Washington, it would appear, has chosen not to be  inclusive in it’s considerations of higher loan amounts, snubbing a very large market segment in several parts of the country. Certainly, in southern California. The banking industry, without Fannie/Freddie guarantees, refuse to deploy a more balanced risk spread into their mortgage product mix, in an attempt to offset  the  property assets that continue to swell back onto their own books. Meanwhile,  those with higher loan amounts who are in appropriate credit, income, and equity positions are being left out, un-acknowledged in terms of their own refinancing of adjustable rate mortgages. And this, is to say nothing of those who are ready with similiar preparedness to purchase in the upper price ranges.

True to his word, President Obama has deployed himself  as a Robinhood crusader who’s housing policy, at least for the moment,  is exclusive to the middle class. The banking industry seems to be content with the continued use of over-responsive tightening of mortgage product guidelines, that do little more than perpetuate the current cycle. Banking institutions in this market, seem unable to breath the air of tempered and even balance in an effort to help themselves.

An article written today by Nick Timiraos, in the Wall Street Journal, covers the perils of todays jumbo home financing ($729,750 and above).

Here’s a couple excerpt’s…

“If somebody has the income, the equity and the credit rating,” they should qualify for a loan.”

“Many homeowners in high-priced markets are experiencing similar difficulties, and are left with few options other than to raid their savings or retirement accounts and use the cash to “buy down” their mortgages.
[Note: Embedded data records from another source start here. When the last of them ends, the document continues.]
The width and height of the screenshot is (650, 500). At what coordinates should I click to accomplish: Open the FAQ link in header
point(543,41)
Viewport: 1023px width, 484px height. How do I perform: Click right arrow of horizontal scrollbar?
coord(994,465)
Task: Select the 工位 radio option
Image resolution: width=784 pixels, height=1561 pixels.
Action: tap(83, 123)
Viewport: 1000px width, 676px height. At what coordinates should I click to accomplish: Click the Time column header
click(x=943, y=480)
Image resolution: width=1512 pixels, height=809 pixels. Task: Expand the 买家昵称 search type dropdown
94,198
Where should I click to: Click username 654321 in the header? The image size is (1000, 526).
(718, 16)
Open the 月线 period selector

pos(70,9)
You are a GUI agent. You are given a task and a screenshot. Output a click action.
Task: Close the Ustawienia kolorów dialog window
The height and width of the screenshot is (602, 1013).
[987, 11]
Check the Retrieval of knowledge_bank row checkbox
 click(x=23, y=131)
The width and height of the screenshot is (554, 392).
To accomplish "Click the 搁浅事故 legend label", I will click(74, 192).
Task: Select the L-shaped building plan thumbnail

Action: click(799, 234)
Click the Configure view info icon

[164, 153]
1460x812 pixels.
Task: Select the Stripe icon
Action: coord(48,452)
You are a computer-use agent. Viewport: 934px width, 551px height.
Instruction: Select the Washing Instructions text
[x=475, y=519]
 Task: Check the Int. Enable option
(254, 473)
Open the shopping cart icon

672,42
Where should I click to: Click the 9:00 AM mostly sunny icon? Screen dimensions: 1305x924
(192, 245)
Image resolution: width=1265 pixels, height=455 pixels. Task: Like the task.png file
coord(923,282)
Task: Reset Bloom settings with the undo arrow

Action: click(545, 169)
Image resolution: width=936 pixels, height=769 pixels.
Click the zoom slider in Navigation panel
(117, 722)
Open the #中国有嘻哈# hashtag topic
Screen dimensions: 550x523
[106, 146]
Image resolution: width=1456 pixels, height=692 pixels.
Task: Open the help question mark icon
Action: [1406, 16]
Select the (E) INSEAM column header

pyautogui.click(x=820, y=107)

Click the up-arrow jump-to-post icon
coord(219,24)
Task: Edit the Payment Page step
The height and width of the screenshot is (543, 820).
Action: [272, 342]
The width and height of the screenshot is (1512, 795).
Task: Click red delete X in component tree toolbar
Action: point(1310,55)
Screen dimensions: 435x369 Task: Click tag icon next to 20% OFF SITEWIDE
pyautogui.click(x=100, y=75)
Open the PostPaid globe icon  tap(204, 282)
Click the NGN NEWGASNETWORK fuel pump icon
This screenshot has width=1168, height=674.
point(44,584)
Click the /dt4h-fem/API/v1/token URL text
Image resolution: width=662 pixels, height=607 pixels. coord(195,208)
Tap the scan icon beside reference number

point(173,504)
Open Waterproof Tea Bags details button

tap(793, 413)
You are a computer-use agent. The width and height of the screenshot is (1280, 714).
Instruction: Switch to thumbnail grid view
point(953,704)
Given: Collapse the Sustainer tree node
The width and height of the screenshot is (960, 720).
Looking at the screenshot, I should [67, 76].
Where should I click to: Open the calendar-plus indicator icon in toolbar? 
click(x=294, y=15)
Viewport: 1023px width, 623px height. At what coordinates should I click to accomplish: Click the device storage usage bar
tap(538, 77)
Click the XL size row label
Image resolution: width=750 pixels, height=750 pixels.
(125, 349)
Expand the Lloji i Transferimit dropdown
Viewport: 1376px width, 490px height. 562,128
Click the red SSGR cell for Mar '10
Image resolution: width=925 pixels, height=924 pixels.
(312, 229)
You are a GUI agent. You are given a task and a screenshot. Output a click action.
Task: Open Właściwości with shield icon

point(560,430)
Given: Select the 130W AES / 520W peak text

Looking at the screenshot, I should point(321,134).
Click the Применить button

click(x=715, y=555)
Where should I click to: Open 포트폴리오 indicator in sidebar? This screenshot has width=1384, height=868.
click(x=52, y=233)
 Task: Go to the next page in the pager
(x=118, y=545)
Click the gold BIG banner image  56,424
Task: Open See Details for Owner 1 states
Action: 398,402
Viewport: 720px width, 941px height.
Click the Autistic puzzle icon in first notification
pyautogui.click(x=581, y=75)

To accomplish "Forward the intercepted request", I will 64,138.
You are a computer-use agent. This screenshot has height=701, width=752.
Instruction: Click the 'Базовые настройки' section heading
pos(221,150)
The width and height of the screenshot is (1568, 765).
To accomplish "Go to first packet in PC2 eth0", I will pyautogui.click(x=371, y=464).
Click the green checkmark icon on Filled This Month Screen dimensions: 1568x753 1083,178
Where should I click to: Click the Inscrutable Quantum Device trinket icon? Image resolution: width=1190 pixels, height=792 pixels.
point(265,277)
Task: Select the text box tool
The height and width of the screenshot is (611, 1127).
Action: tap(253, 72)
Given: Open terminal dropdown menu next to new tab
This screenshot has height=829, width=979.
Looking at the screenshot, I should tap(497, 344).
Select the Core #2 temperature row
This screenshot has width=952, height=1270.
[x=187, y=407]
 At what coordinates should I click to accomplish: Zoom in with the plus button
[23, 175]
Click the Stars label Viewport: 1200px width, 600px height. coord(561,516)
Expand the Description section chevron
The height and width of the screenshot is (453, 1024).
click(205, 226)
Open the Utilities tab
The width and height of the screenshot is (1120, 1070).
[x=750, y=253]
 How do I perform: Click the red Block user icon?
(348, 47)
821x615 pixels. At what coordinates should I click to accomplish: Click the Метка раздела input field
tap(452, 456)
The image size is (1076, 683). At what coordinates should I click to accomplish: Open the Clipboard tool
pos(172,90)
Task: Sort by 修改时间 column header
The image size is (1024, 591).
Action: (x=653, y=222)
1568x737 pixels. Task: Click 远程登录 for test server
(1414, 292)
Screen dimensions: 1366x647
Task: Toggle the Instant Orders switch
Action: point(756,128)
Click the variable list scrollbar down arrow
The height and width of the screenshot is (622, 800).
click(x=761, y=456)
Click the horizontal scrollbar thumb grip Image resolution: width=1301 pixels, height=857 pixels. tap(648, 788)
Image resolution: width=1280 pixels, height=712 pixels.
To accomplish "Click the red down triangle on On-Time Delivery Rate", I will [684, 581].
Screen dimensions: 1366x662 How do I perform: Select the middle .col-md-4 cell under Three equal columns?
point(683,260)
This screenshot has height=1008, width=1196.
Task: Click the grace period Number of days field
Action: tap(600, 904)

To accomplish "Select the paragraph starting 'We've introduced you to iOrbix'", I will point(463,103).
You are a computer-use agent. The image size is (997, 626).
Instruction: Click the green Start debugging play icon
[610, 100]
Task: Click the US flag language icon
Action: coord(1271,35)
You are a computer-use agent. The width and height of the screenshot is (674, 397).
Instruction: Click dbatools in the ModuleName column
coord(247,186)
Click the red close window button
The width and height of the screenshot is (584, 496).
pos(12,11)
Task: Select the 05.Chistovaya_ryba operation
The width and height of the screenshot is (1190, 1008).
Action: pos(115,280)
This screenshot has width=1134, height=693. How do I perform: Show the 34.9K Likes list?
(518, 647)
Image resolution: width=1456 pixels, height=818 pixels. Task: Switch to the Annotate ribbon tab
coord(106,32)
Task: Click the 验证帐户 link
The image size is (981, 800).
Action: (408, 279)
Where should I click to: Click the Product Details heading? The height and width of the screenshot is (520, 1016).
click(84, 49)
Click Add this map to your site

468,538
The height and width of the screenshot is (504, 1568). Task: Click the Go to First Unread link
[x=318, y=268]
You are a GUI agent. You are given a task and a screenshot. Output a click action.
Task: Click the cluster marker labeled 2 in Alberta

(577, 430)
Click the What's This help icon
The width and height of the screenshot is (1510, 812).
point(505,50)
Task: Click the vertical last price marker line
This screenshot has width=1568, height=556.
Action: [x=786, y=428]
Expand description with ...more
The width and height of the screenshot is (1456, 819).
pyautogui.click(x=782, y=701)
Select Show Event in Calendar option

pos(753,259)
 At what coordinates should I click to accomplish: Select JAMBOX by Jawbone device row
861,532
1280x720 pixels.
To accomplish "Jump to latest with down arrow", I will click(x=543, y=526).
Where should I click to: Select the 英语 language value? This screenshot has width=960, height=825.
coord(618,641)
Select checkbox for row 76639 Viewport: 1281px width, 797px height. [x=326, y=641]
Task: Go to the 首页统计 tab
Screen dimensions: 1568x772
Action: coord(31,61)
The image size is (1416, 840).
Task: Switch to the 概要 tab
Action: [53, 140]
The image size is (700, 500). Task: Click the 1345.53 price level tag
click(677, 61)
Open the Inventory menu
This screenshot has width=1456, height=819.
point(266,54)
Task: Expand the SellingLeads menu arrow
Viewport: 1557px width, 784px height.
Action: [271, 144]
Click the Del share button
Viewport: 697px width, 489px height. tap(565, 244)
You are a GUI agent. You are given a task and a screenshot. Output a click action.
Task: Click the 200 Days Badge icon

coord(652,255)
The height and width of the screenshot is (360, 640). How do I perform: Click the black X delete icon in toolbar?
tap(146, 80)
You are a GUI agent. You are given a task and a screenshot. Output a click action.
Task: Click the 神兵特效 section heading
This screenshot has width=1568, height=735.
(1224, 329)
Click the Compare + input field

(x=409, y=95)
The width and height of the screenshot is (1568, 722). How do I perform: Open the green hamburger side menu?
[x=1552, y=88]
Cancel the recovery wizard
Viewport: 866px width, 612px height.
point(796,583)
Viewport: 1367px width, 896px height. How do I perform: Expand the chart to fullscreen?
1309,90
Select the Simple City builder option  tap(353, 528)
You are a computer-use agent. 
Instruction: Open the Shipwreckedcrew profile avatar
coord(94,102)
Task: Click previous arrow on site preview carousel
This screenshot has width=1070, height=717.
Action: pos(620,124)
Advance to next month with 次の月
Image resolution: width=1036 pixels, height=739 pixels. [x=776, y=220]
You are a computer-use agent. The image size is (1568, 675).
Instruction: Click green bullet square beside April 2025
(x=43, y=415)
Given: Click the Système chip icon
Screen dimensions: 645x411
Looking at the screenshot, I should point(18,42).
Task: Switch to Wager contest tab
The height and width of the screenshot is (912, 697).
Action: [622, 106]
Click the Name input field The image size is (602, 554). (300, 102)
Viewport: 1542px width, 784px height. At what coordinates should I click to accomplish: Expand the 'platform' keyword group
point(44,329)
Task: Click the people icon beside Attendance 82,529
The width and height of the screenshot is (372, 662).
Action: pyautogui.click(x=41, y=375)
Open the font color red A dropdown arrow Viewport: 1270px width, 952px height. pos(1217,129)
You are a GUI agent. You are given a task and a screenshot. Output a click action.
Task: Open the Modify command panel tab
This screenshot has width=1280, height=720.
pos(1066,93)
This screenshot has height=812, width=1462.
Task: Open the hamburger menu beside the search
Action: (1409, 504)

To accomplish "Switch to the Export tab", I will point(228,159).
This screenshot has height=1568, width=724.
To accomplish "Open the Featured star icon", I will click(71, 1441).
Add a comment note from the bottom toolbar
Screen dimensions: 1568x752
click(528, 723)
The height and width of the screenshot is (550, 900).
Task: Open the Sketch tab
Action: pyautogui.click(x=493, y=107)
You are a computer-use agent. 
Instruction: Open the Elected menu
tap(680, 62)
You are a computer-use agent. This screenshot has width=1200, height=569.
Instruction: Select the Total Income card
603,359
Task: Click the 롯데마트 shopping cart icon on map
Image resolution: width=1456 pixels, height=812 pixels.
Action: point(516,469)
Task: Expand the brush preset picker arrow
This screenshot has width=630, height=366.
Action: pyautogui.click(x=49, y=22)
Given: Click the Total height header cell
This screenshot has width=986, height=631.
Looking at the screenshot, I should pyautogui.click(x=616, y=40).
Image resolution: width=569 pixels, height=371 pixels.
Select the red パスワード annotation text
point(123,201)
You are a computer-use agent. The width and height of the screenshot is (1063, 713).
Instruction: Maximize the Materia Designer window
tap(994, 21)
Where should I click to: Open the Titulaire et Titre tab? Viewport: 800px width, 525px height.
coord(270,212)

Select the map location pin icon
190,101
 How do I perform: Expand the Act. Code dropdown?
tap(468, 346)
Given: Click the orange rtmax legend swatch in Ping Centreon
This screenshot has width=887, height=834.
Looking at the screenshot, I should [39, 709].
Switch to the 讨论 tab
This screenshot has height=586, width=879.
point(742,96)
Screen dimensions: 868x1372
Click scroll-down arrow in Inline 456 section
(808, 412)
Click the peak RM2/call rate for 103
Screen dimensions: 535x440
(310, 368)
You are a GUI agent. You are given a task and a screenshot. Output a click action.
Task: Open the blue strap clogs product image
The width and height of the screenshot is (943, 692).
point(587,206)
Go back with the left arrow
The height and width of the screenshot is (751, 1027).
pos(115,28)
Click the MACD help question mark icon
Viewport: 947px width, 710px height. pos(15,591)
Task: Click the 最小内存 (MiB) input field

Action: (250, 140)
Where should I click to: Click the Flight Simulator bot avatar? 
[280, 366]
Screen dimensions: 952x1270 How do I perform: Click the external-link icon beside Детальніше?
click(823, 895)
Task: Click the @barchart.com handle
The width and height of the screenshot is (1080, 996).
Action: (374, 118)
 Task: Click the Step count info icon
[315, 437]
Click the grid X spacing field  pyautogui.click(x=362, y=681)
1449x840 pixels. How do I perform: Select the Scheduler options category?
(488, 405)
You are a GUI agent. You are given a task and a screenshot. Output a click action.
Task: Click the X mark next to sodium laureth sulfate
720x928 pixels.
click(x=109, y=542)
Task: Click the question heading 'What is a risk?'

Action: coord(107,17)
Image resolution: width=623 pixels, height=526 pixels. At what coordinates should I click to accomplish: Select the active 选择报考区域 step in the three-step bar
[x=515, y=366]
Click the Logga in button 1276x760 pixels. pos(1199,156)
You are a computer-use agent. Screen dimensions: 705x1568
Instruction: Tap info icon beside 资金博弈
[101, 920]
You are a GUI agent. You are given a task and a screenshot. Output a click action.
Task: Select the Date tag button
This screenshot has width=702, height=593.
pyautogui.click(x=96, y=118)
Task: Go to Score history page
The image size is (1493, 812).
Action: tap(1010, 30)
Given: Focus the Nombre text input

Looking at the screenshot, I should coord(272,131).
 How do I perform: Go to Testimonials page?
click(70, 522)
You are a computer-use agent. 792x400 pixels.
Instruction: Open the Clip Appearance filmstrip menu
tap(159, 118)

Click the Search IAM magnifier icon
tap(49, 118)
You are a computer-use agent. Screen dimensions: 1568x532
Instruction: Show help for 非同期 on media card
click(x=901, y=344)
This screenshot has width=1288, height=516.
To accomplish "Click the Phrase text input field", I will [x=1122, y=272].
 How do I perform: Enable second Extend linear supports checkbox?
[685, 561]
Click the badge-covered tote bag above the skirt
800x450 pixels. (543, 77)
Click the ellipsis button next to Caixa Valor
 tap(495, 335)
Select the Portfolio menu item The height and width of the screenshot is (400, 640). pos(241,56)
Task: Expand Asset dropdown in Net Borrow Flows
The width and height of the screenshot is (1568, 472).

In some cases, home buyers need to put up a large down payment, often 25% or more, to qualify for a jumbo mortgage. Others are bypassing jumbos altogether and putting up enough cash to become eligible for a lower-rate conforming loan.”

“Real-estate professionals say that the lack of financing for high-income consumers is putting extra pressure on affluent communities and causing prices to fall even further. “The million-dollar-and-above market is sinking like a lead weight”

“ING Direct, a unit of ING Group NV, is one of the few lenders that is boosting jumbo originations, though it requires a minimum 30% down payment in the most expensive housing markets, up from 20% earlier last year. For condos, ING requires a minimum 45% down payment.”

“If you have been able to … save for a down payment, that to us speaks volumes about your character,” says Bill Higgins, ING’s chief lending officer.”